[Stored items]
────
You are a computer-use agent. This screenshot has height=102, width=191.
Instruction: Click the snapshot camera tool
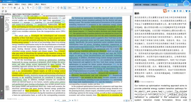pos(62,8)
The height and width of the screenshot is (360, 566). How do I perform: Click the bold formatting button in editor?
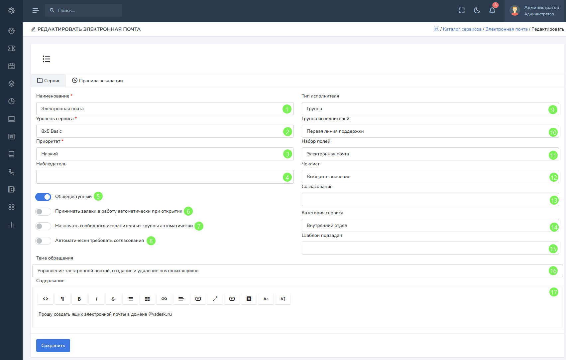[79, 299]
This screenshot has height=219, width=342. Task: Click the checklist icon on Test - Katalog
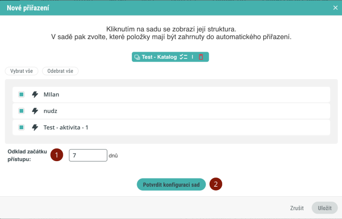pyautogui.click(x=184, y=57)
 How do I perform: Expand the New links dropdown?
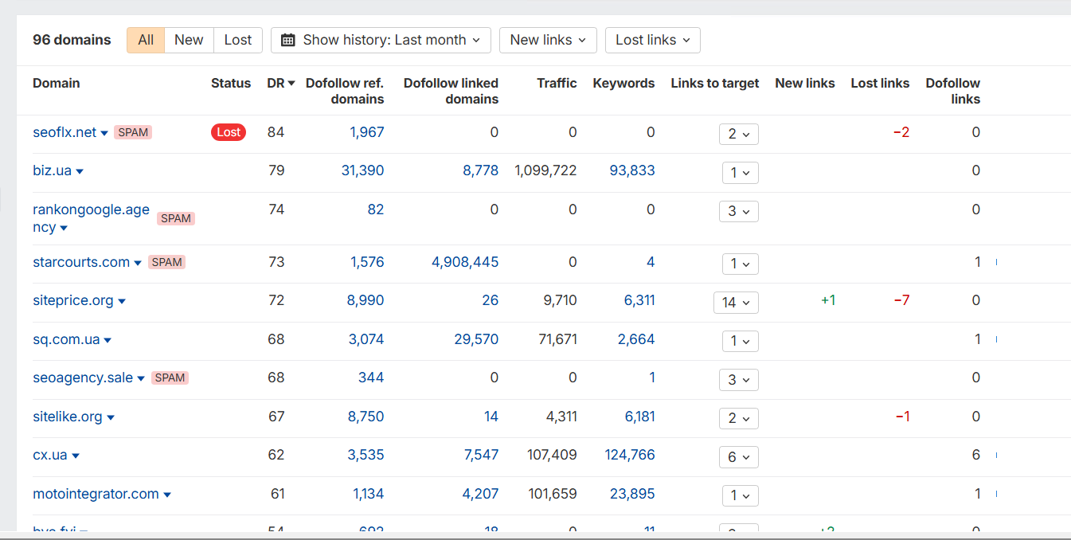[x=548, y=40]
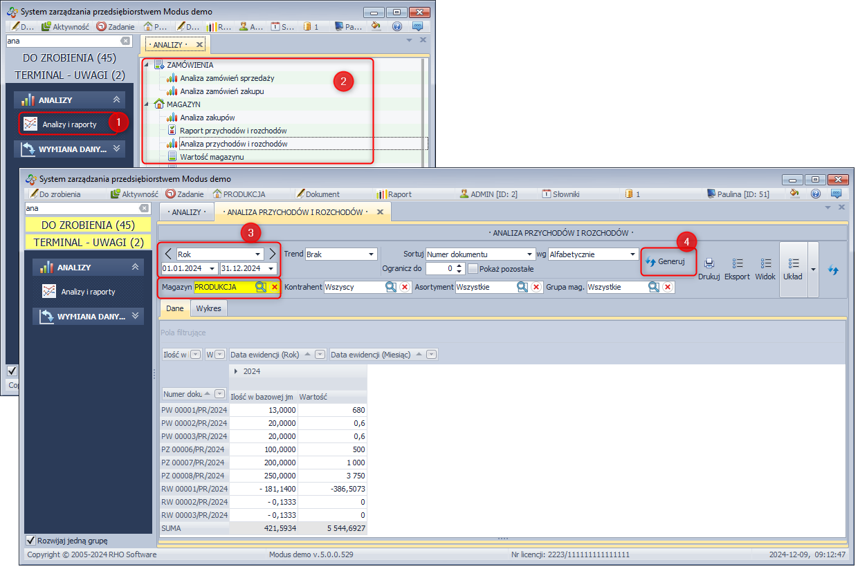Screen dimensions: 858x569
Task: Increase the Ogranicz do spinner value
Action: (x=458, y=265)
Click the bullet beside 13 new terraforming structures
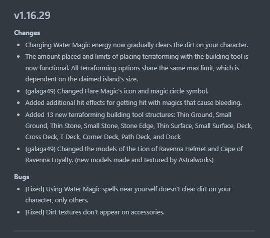270x238 pixels. point(19,115)
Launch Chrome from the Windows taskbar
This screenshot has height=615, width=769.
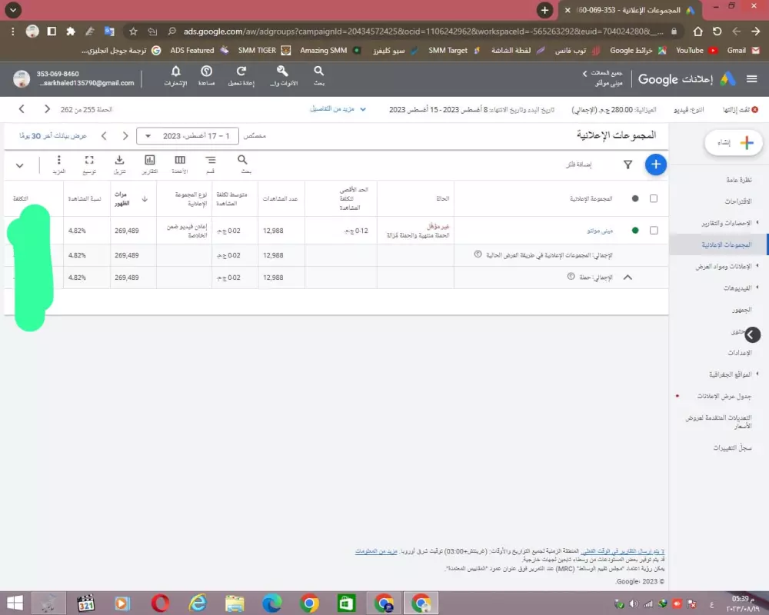click(309, 603)
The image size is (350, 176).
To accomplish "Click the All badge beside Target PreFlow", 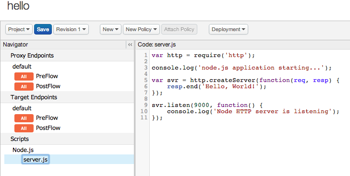I will (24, 118).
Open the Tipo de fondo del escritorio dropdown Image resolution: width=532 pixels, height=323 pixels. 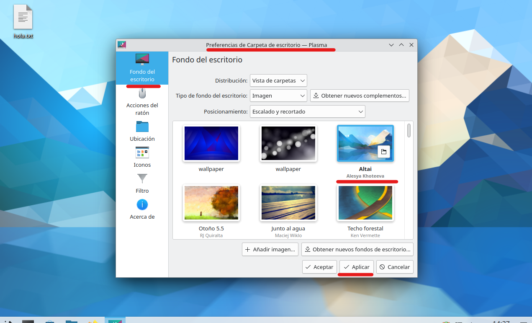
────
- [Instructions to follow]:
The lines above from the line with "This screenshot has height=219, width=342." through the line with "The image size is (350, 176)." are to be given again word for word, with no pictures among them.

- [The completed task]:
This screenshot has height=219, width=342. Task: Click the checklist icon on Test - Katalog
pyautogui.click(x=184, y=57)
 How do I perform: Expand the New links dropdown?
[x=548, y=40]
Screen dimensions: 858x569
Task: Increase the Ogranicz do spinner value
Action: (x=458, y=265)
Click the bullet beside 13 new terraforming structures
270x238 pixels. point(19,115)
Launch Chrome from the Windows taskbar
This screenshot has height=615, width=769.
click(309, 603)
The image size is (350, 176).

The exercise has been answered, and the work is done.